Sin duda, el genio absoluto del género fue Richard Amsel, autor de los de la inolvidable Cristal Oscuro, Mad Max o Indiana Jones y el Arca perdida. En los 70 ya había triunfado con el cartel del El Golpe, pero aprendió pronto la técnica del fotorrealismo y supo llevarla a las películas de los 80. No se veían ni las pinceladas.
"Caras y tetas grandes"
La
parte más interesante, sin embargo, es la del declive. Los autores se
quejan de que ahora las productoras solo colocan en las portadas de sus
películas "caras y tetas grandes". El retrato de la estrella ha
aniquilado el concepto de cartel. Solo aparece un primer plano de
alguien como Tom Cruise o la cara de otra estrella agobiada. No se sabe de qué va la película se mire por donde se mire.
Técnicas como la cara del actor con medio
rostro en la sombra, o las cabezas gemelas, se repiten hasta la
saciedad. Son los propios actores y sus publicistas los que controlan
este aspecto de la promoción de la película. El mejor pagado manda y lo
que hace es eliminar a los secundarios.
Una anécdota que citan es muy esclarecedora. Guillermo del Toro para Hellboy le encargó un cartel a Drew Struzan.

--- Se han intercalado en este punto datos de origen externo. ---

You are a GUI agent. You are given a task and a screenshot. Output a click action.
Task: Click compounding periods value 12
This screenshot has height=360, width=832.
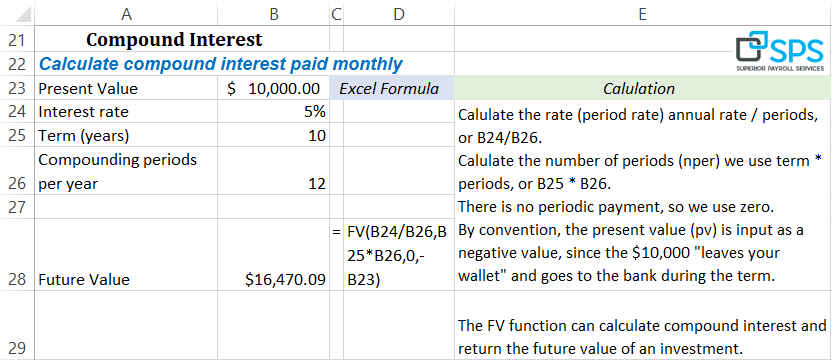point(273,171)
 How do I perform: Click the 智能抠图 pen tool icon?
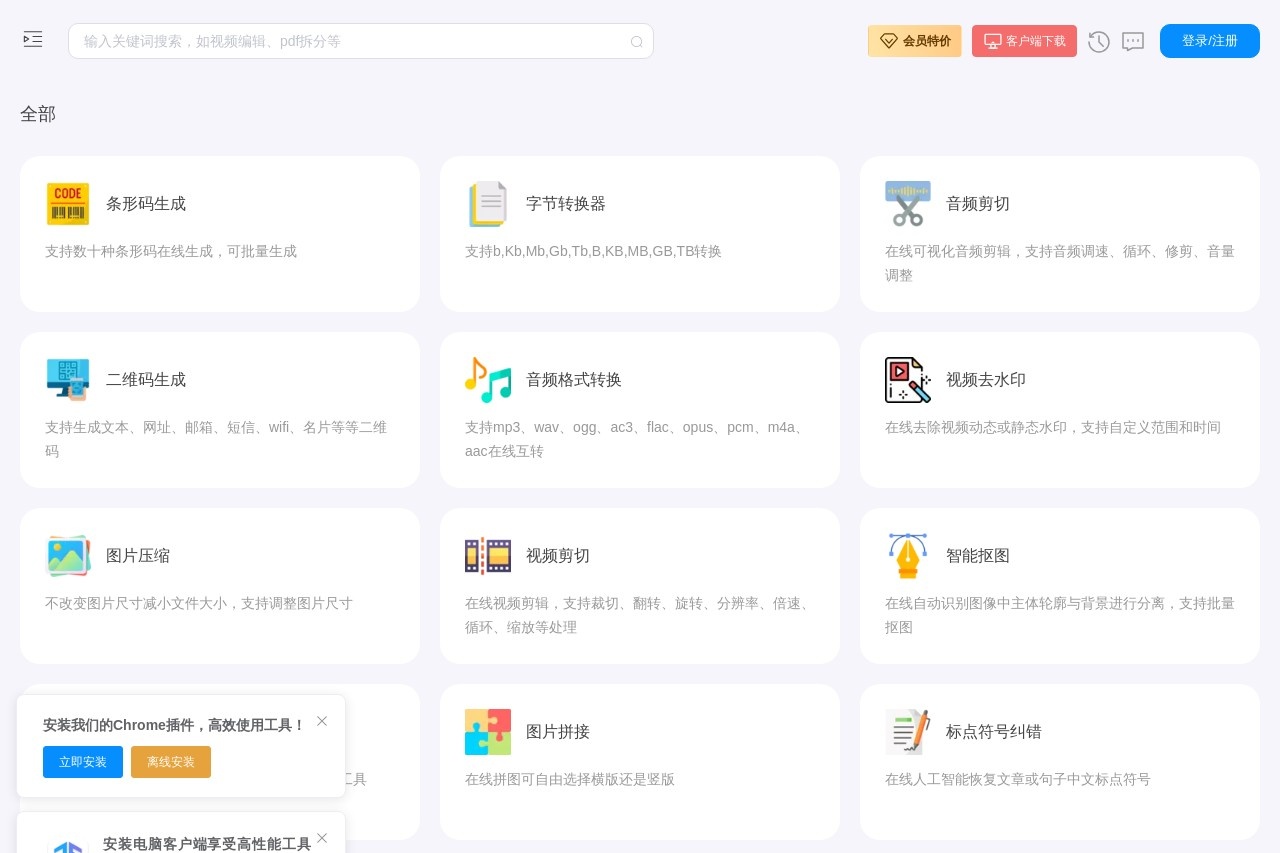coord(907,556)
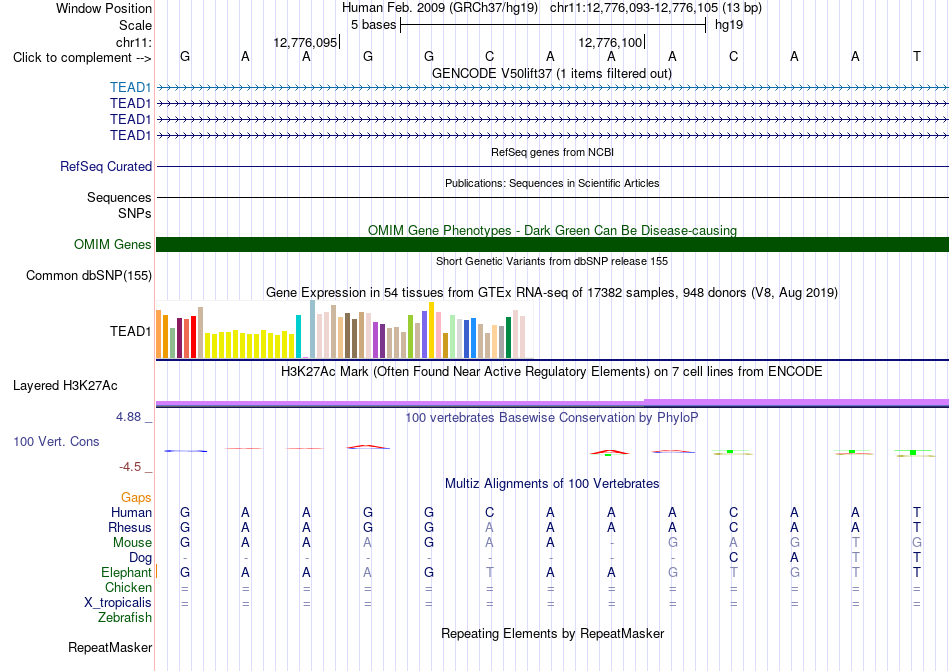Click the 12,776,100 position marker
This screenshot has height=671, width=950.
coord(610,42)
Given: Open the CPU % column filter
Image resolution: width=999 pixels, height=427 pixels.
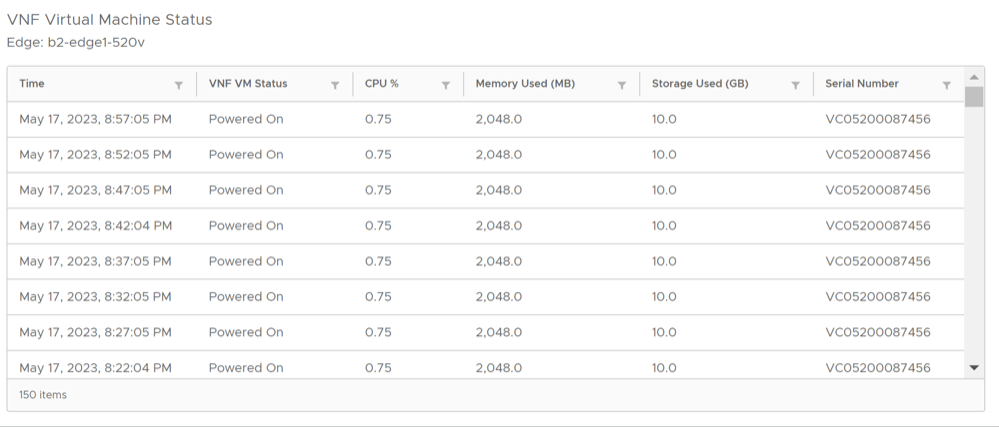Looking at the screenshot, I should (x=445, y=85).
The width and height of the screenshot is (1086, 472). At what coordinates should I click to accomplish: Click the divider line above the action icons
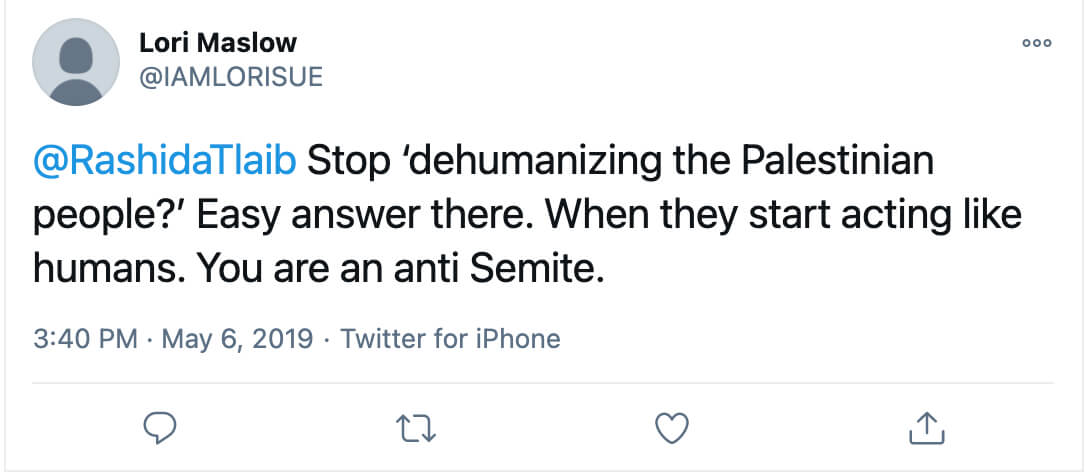[543, 383]
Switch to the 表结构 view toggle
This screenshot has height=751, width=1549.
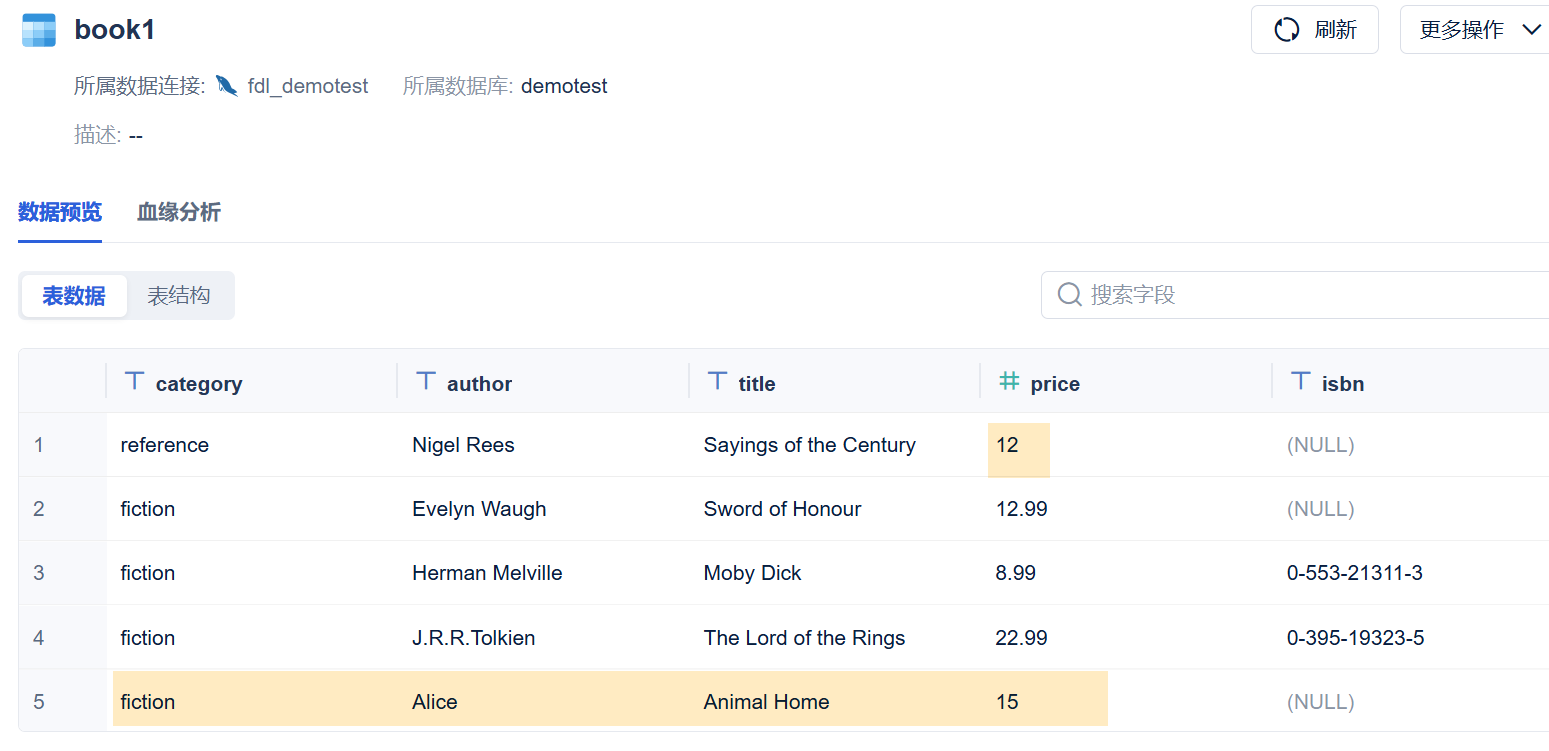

El resultado seguía la línea clásica, al director le encantó, pero el
artista le advirtió: "Guillermo, estás a punto de comprobar el poco
poder que tienes". Efectivamente, no le dejaron ponerla. El motivo, que
era "demasiado artístico". Los estudios de mercado dicen que cuando el
envoltorio tiene esa pinta el público piensa que la película es vieja.
Por
otro lado, el documental también analiza el papelón para los
ilustradores que está por llegar. En las nuevas plataformas, las
portadas de las películas se ven por ordenador y son diminutas. Ahí, en
ese pequeño thumbnail, tienen que condensar toda la información
para hacer atractiva a una película y que se entienda en pocos
segundos, la atención que le dedica el internauta a cualquier cosa y que
solo lleva a hacerse una pregunta: ¿Amarán las nuevas generaciones su pasado como lo hacemos, obsesiva y lacerantemente, nosotros?